This project is aimed at implementing the construction of Locally-Testable-Codes with constant distance, rate and locality, proposed by Dinur et al .
You can find the code of this project here.
You can also find a link to a document about the choices of parameters here (coming soon)
Why Does the Code Have Rate In Unproven Regimes?
The construction proves a lower bound on the rate of the resulting code: 2(rate_A+rate_B)-3 (or, under certain conditions, 2(rate_A*rate_B)-1). However, when rate_A+rate_B<1.5 (or rate_A*rate_B<1/2), there is no guarantee on the rate of the code.
Empirically, we know that the code is non-empty (and so it has rate > 0). It is an interesting question to understand under which conditions the code still has rate.
The same question holds for expander codes when the smaller code's rate is too small to provide meaningful lower bounds.
Analyze Guarantees of the Decoding Algorithms along Vertices and Edges
The decoding algorithm for c3-LTC described in the original paper is quite inefficient. The main loop checks if there is a vertex g and a choice of tensor code word to put in g's local view, such that the number of disputes between local views of the vertices. This exhaustive search approach is inefficient, even for small sizes.
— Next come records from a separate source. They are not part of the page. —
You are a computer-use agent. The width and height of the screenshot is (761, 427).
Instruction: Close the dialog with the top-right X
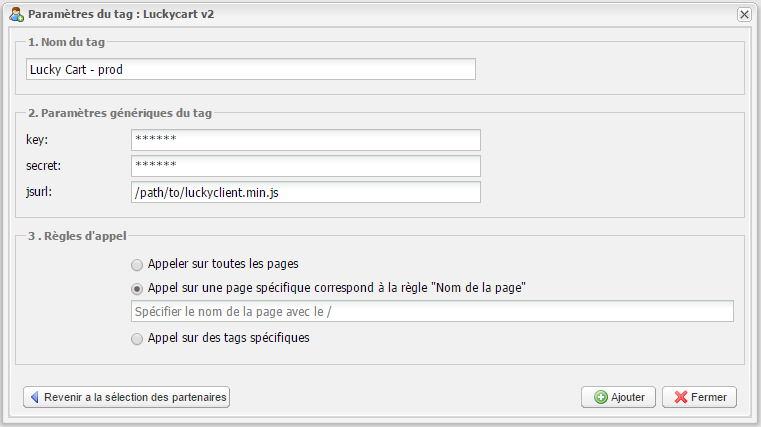pos(744,15)
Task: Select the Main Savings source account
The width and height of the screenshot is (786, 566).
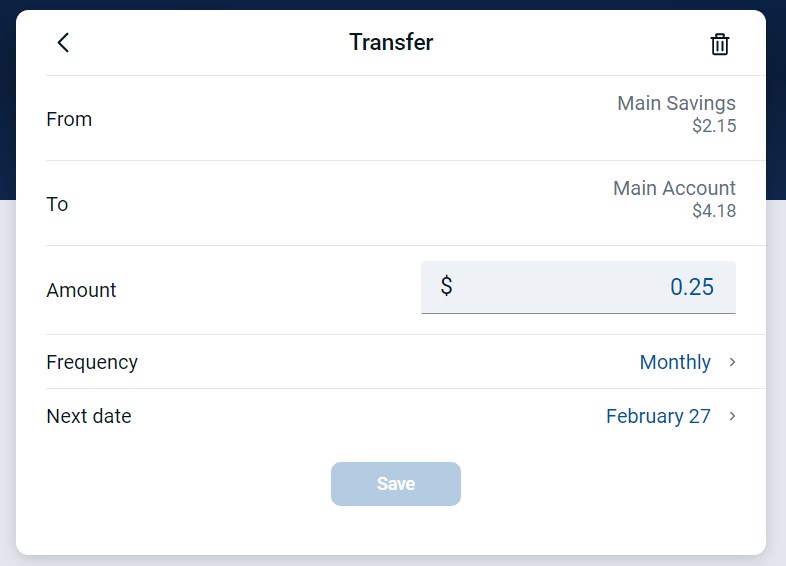Action: tap(676, 103)
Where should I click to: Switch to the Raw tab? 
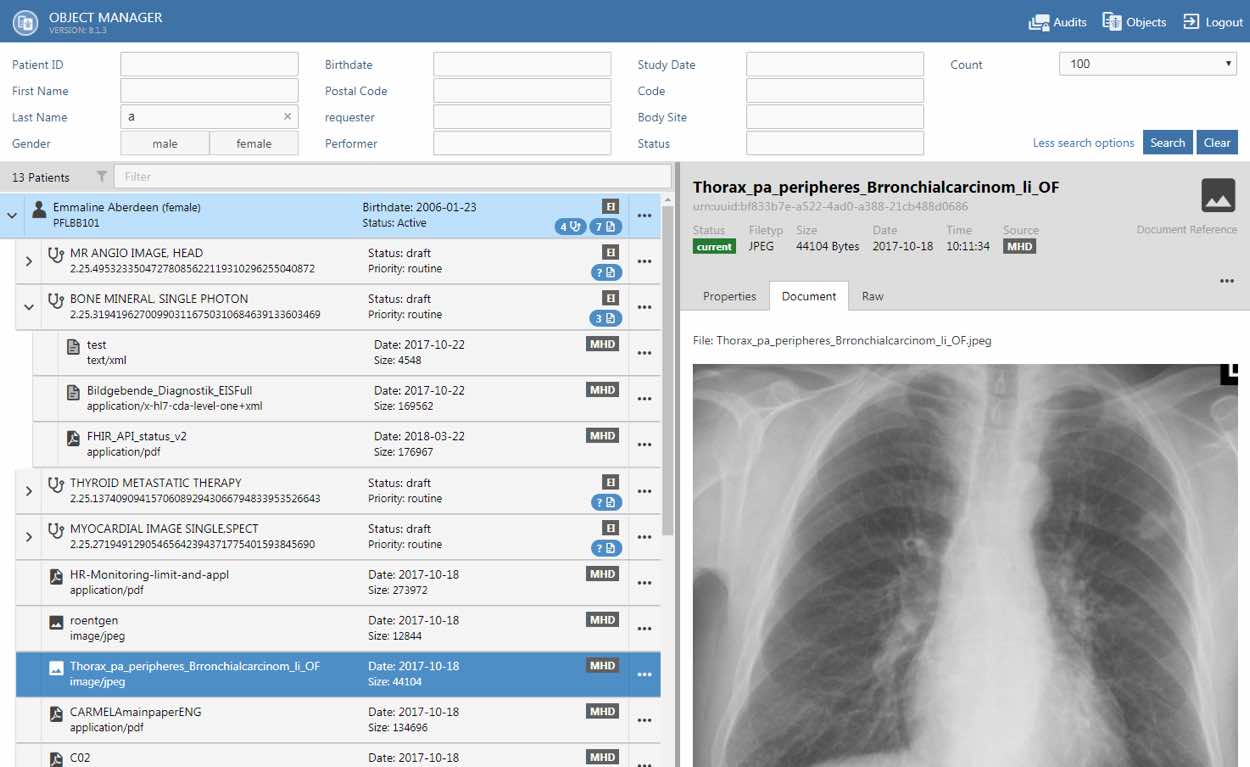tap(872, 296)
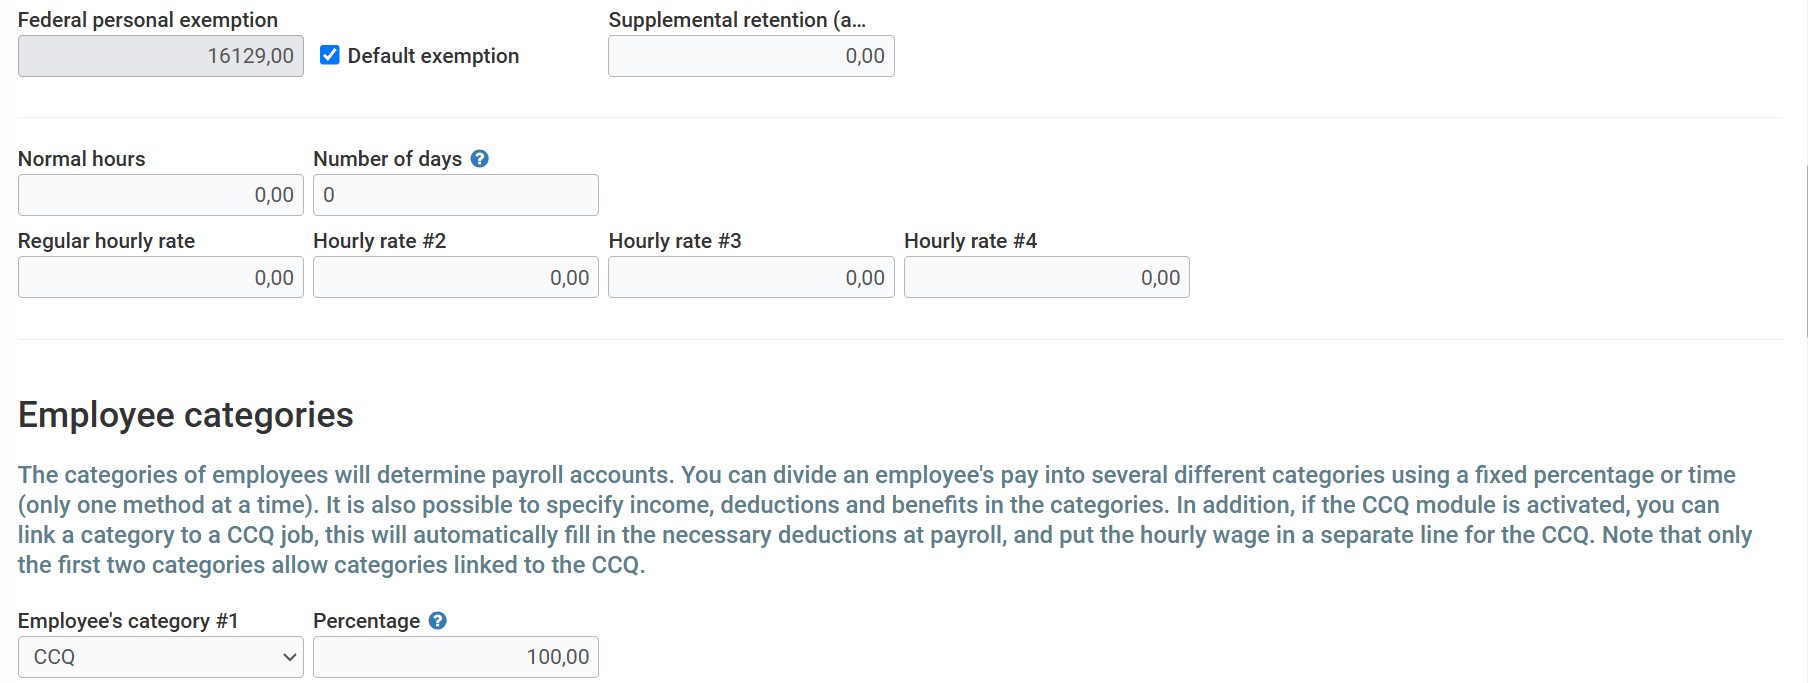Click the Number of days help icon
This screenshot has width=1808, height=683.
coord(480,159)
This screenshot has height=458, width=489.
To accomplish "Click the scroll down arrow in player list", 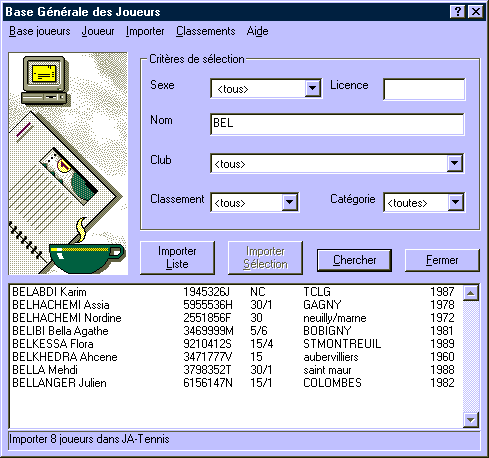I will (471, 419).
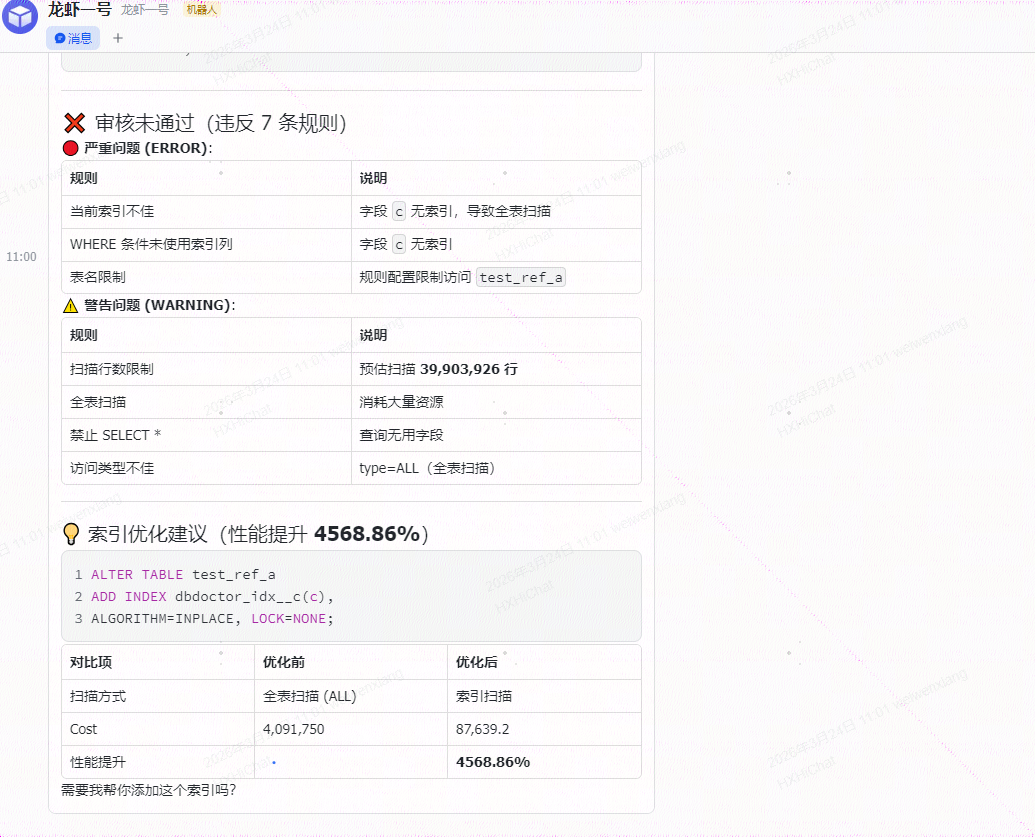Click the 11:00 message timestamp
This screenshot has width=1035, height=837.
click(21, 257)
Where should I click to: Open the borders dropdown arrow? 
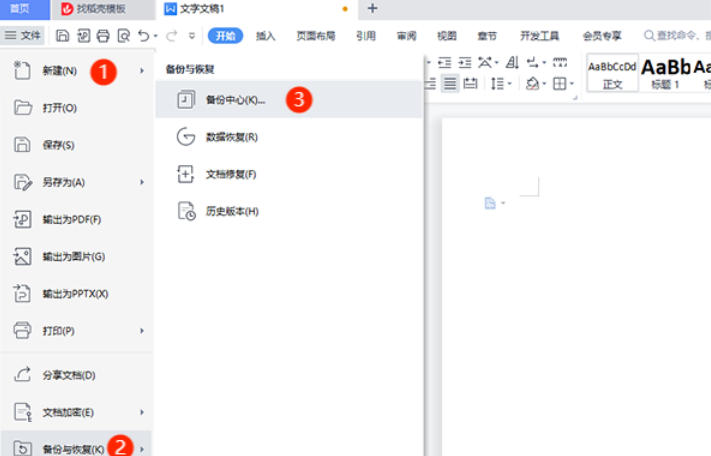pyautogui.click(x=571, y=84)
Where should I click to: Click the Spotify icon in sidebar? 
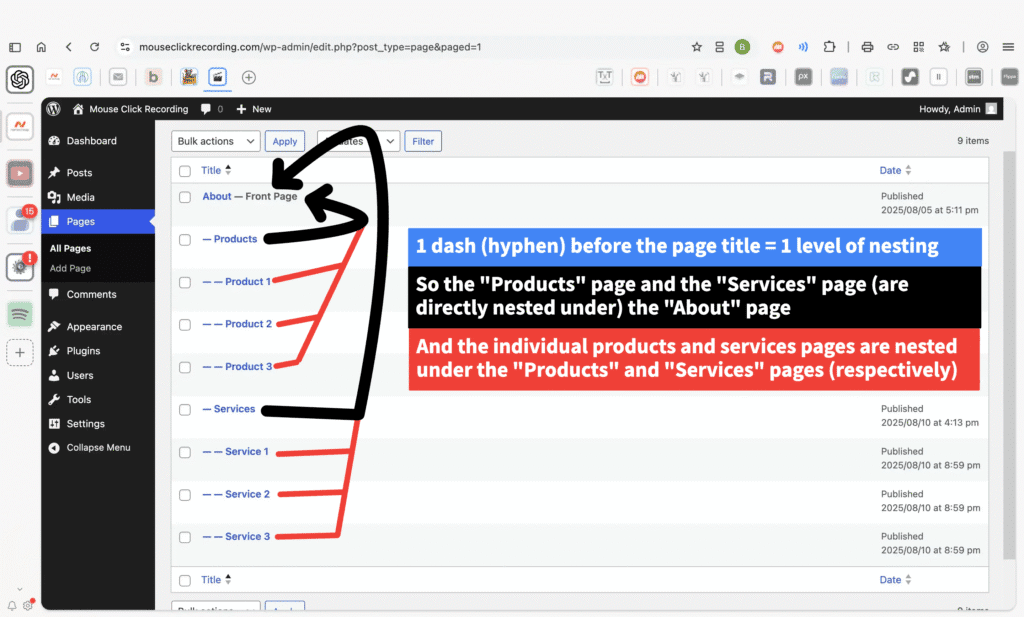(20, 313)
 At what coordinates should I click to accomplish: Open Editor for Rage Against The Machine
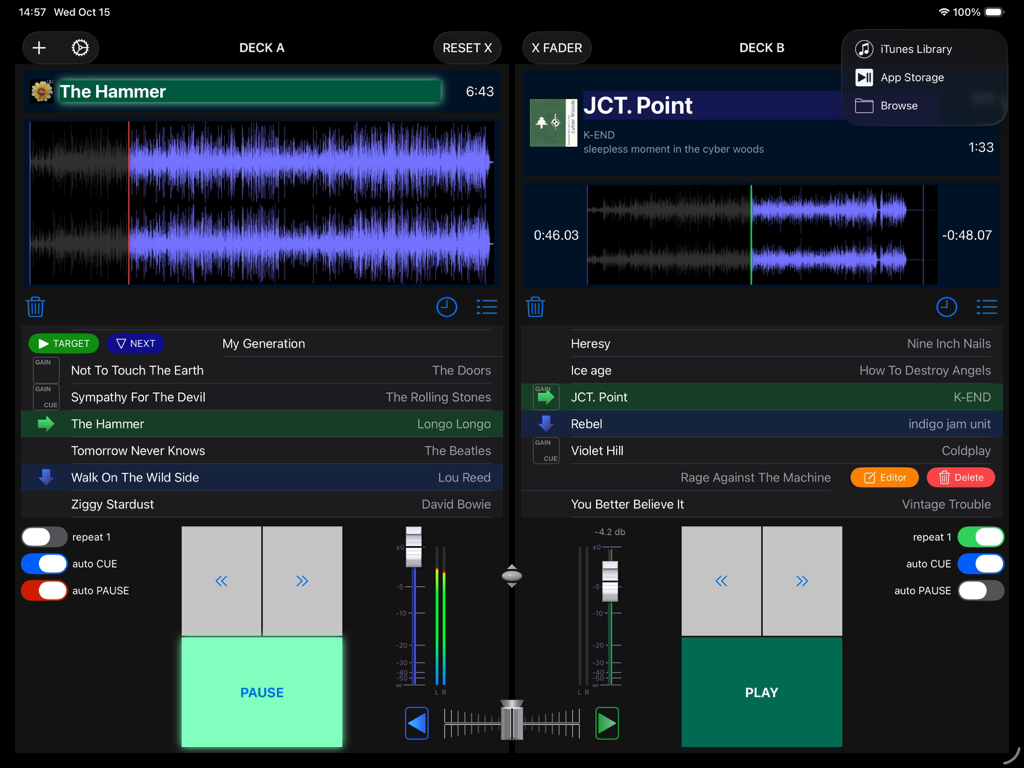pyautogui.click(x=884, y=477)
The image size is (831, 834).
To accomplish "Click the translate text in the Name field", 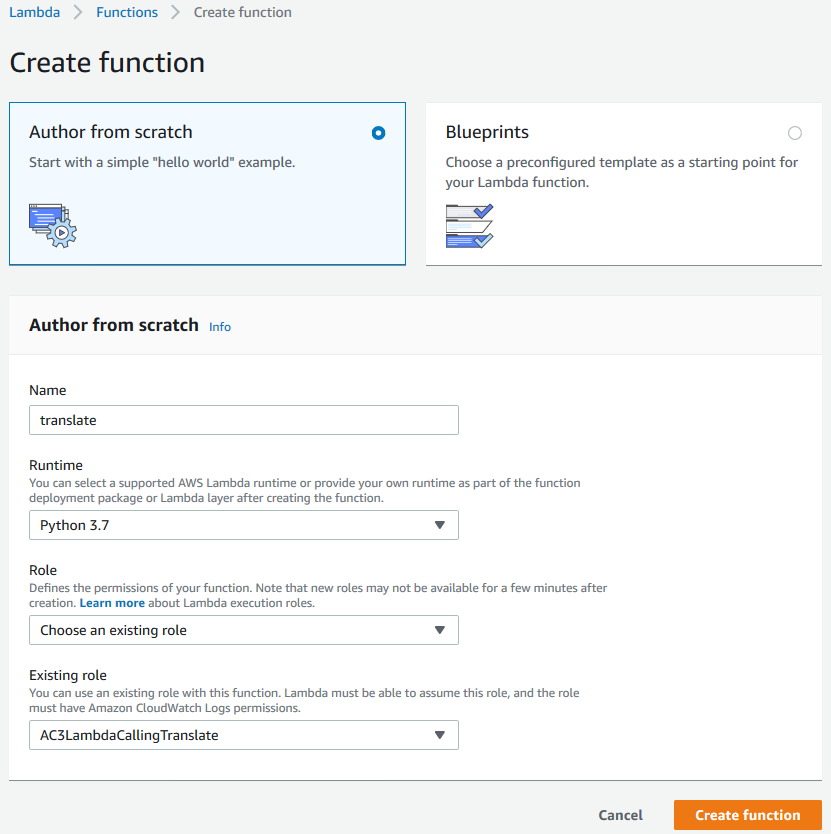I will click(68, 419).
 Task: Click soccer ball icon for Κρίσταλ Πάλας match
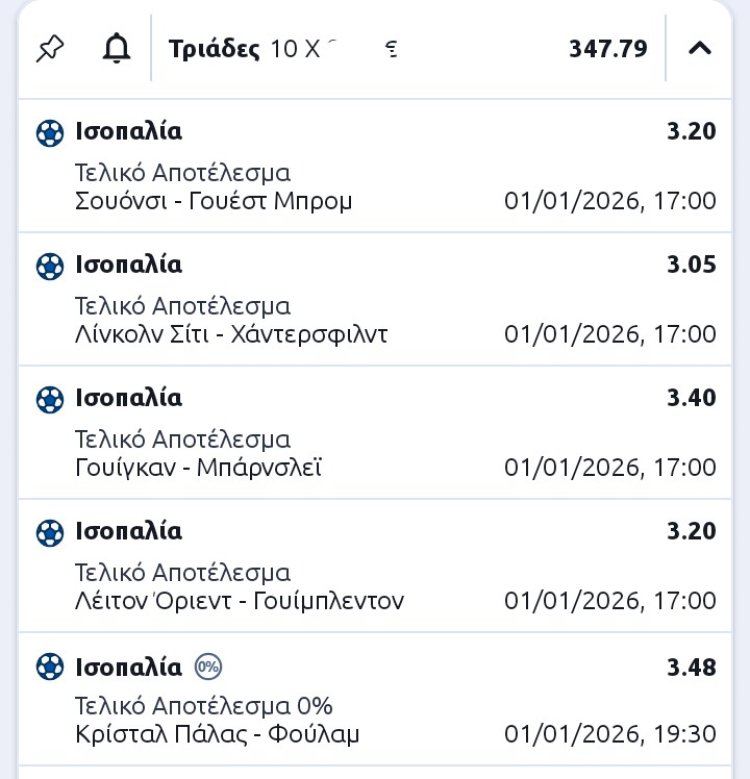49,666
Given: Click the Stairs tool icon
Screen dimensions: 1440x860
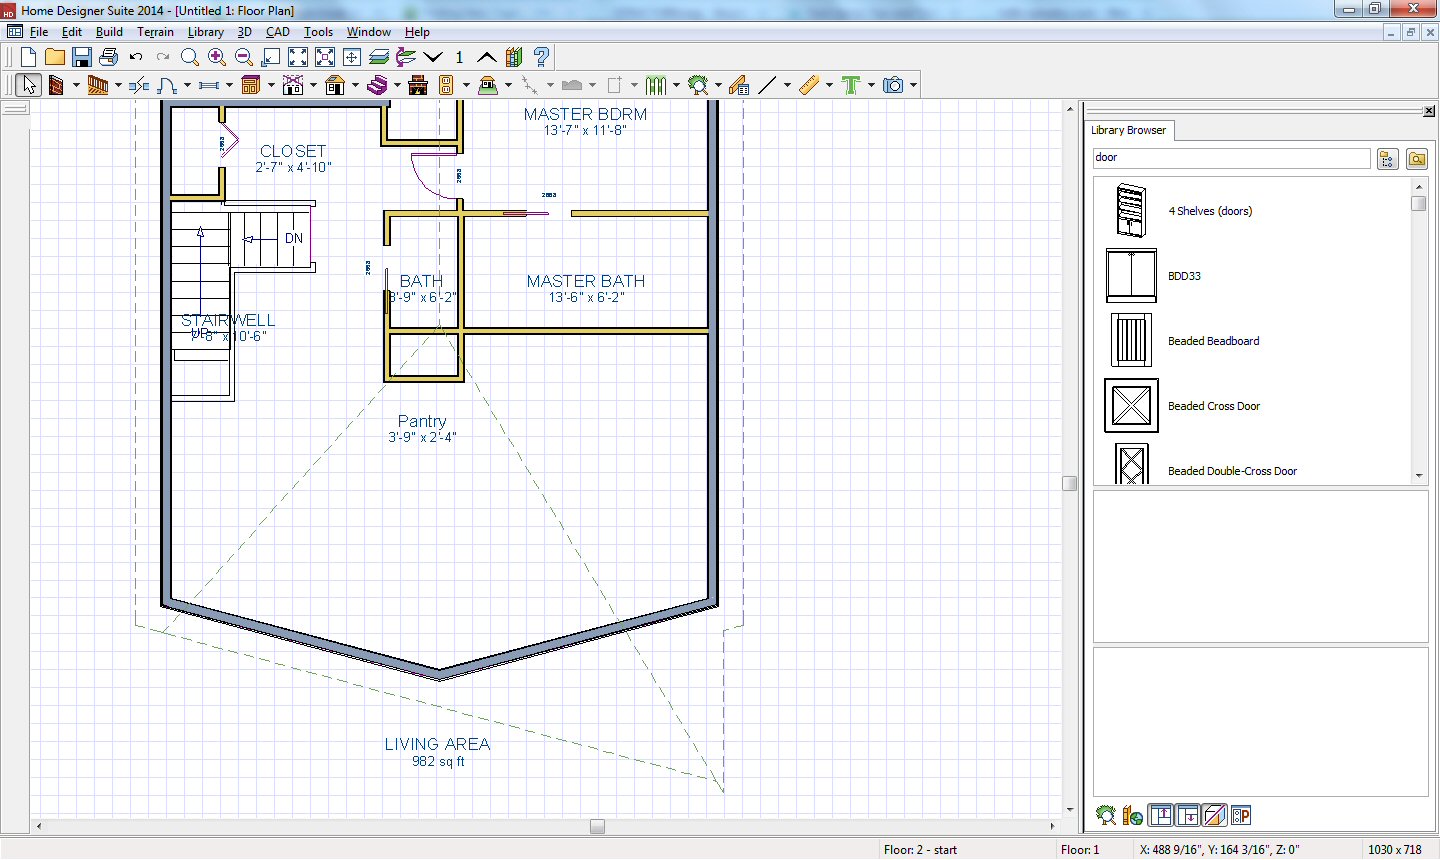Looking at the screenshot, I should pos(377,86).
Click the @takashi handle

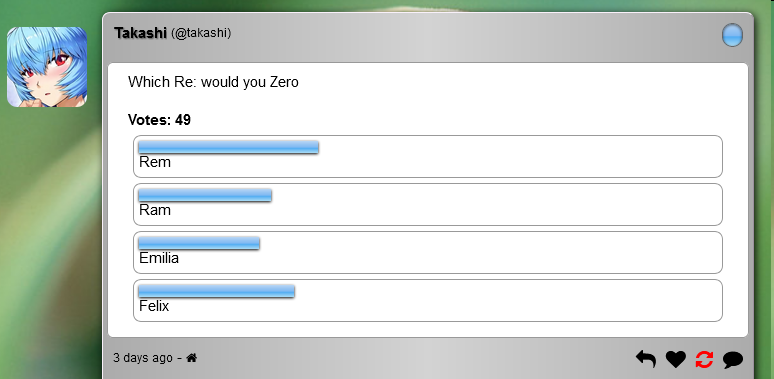[x=201, y=33]
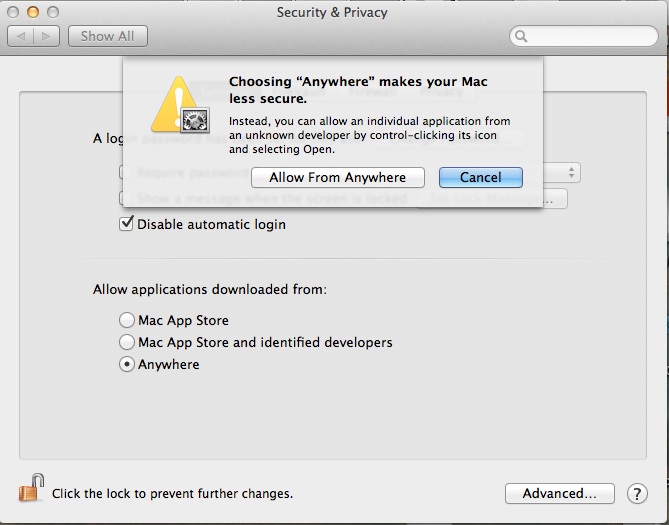The height and width of the screenshot is (525, 669).
Task: Select the Anywhere radio button
Action: (126, 364)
In our implementation, we choose to implement two "natural" decoding algorithms:
Iterate over all the edges, and decode the local view of each edge.
Iterate over all the vertices, and decode the local view of each vertex.
We observe that the vertex decoding is similar to Tanner code decoding approach, while the edge decoding is somewhat similar to tensor decoding (because we can think of iterating along the A-edges followed by iteration along the B-edge, akin to the decoding along the columns and then the rows in the "natural" algorithm for decoding tensor codes).
It remains to prove the concrete decoding bounds of these proposed algorithms.
Encoding by propagation
The construction of the generator matrix for the generated LDPC code is computationally expensive.
In our code, the parity matrix is generated by collecting the constraints forced on each edge. Afterward, we compute the kernel of the resulting (big) matrix, which has dimension: ([set of A edges] * [co-dimesion of C_B] + [set of B edges] * [co-dimesion of C_A]) X (squares). As the number of squares behaves like |G| * |A| * |B| / 4, this number is likely to be very big (similarly for the number of rows), and so performing Gaussian elimination or computing the kernel is quite a heavy computation.
An interesting open direction would be to find a linear encoding algorithm.
A suggestion for such an algorithm by prorogation -
Choose squares and assign values to them. If the value of some square is "forced" by the constraints posed by the tensor code, compute the value it should have according to these constraints and continue until all squares have values.
Find Small Tensor Codes that are k-Agreement Testable
The original construction calls for tensor-code (of the two inner codes), which is k-agreement testable.
However, finding concrete codes whose tensor is k-agreement testable for concrete value of k, even for tensor of small codes, turns out to be too computationally heavy.
An interesting open direction would be to construct a simple tensor code with a concrete value of k.
Additional Improvements
1) Use a more sophisticated tensor decoding, using decoding with erasures.